[start RECORDS PROVIDED]

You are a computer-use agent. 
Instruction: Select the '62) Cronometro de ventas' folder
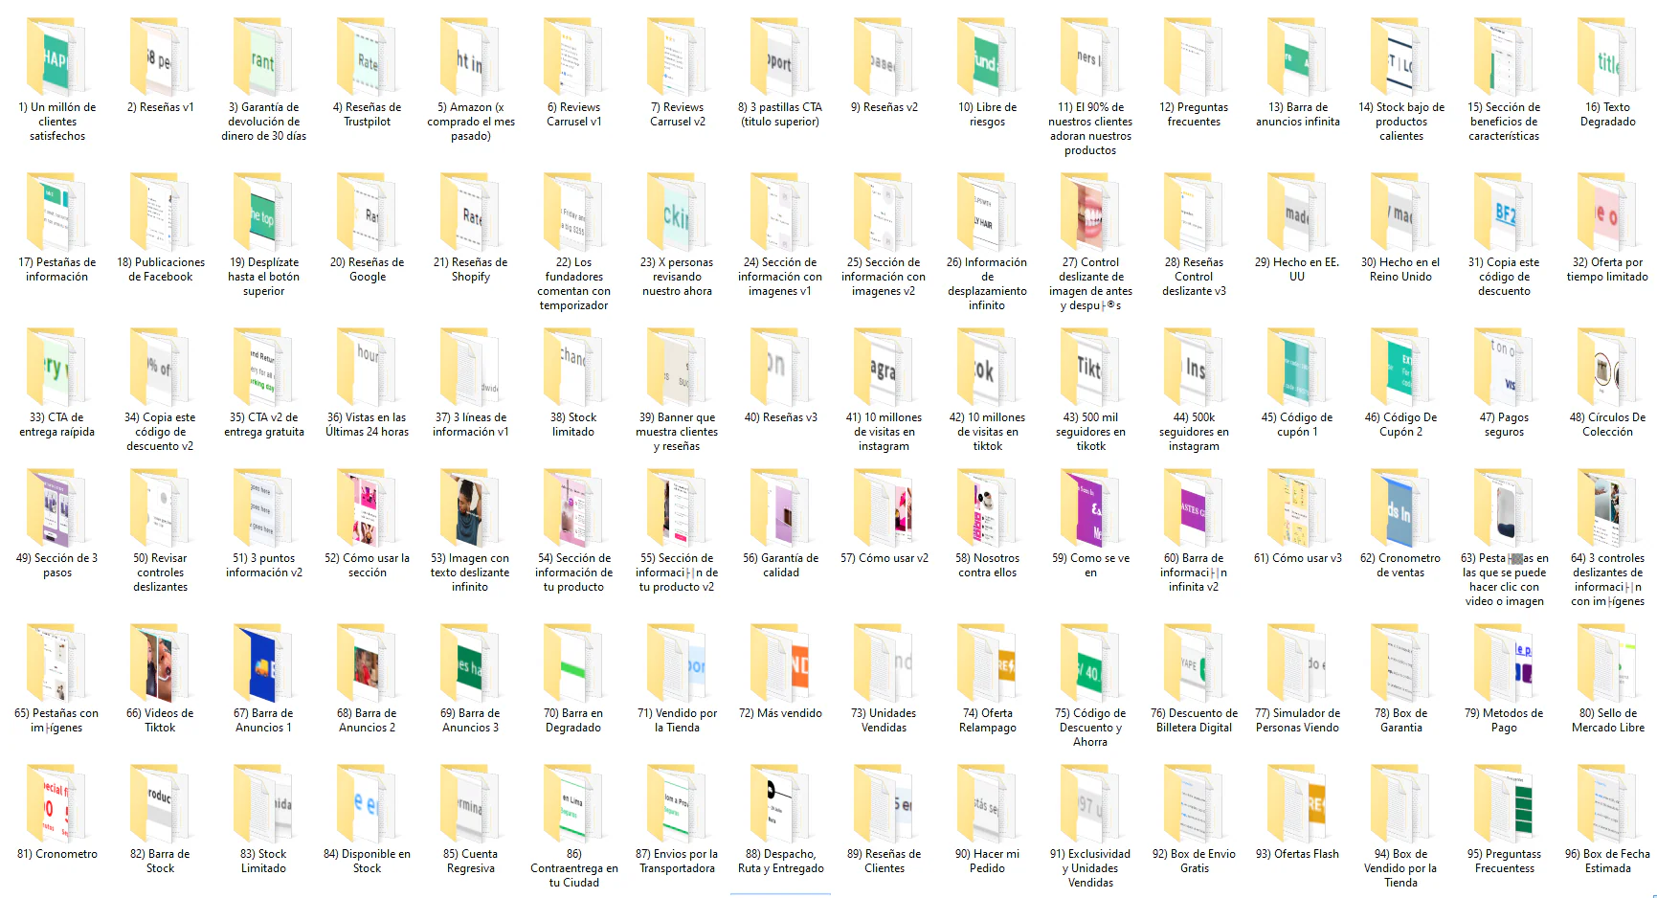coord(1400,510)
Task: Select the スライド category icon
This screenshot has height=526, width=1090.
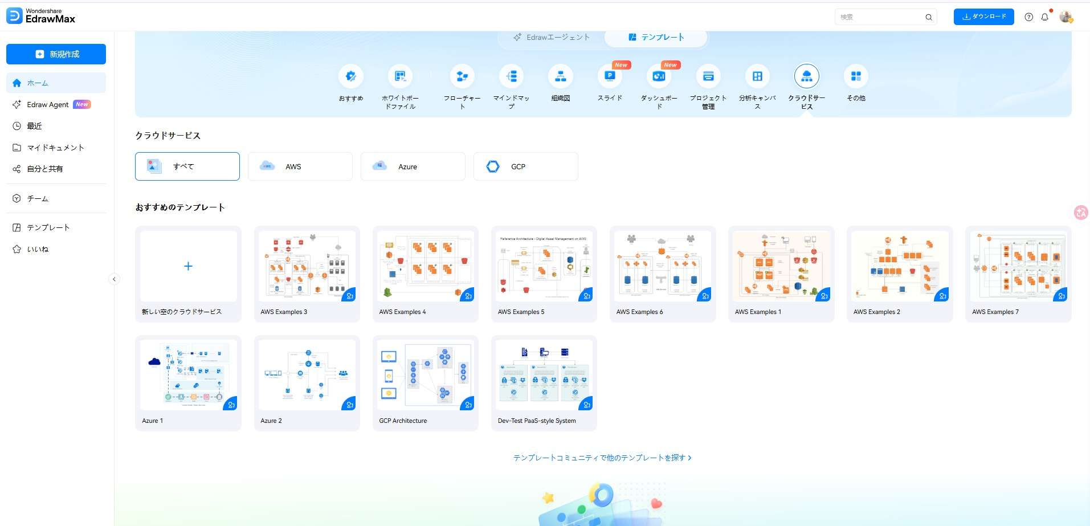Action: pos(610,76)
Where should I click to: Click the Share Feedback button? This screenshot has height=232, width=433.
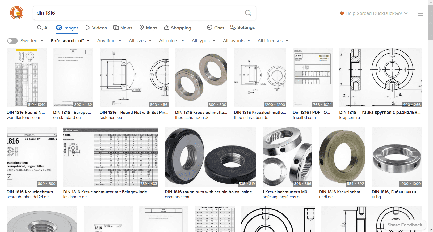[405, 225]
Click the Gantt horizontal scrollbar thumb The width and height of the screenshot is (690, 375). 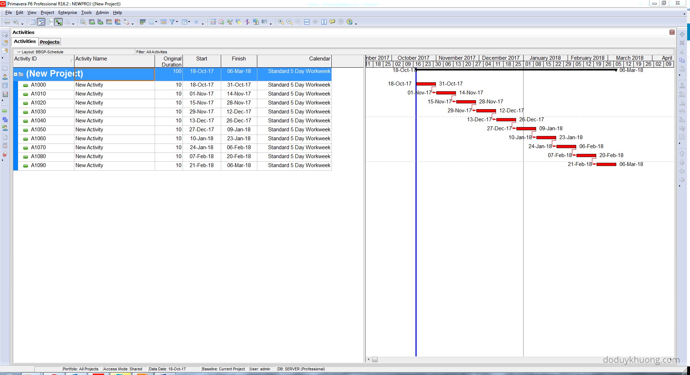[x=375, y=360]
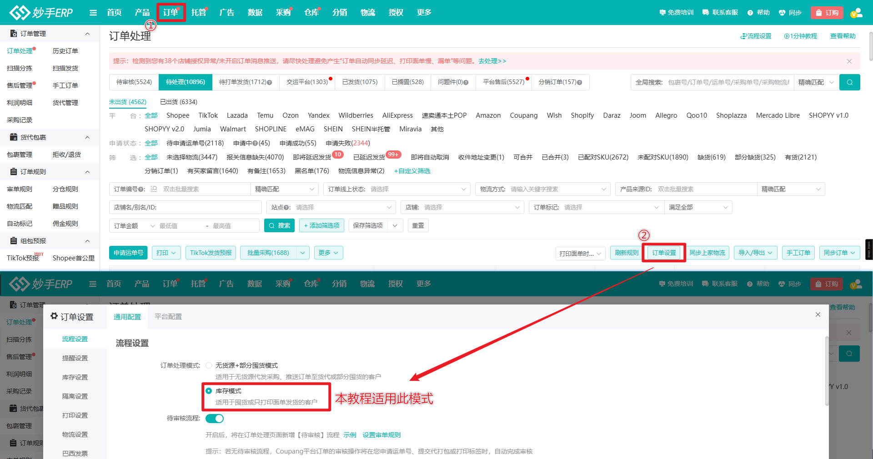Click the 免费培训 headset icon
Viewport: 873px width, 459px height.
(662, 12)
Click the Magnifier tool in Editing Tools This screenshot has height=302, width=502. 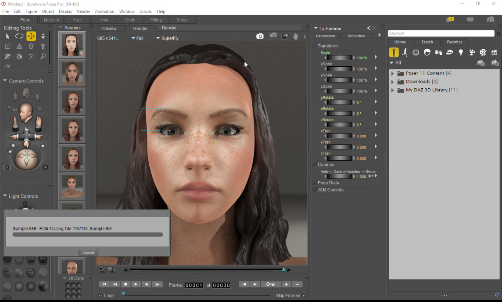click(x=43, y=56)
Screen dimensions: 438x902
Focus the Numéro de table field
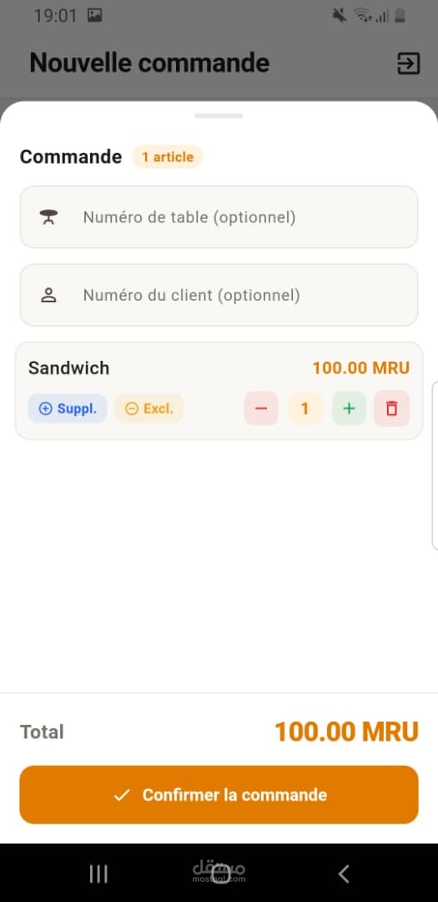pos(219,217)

[end RECORDS PROVIDED]

▶ WHAT THE TASK REQUIRES: Reproduce the listing from the line containing "Screen dimensions: 438x902" up to and including the final line of the listing, swapping "field" for "input box" and leaving everything else unchanged. Omit the pictures from your answer.

▶ WRITTEN REPLY:
Screen dimensions: 438x902
Focus the Numéro de table input box
pos(219,217)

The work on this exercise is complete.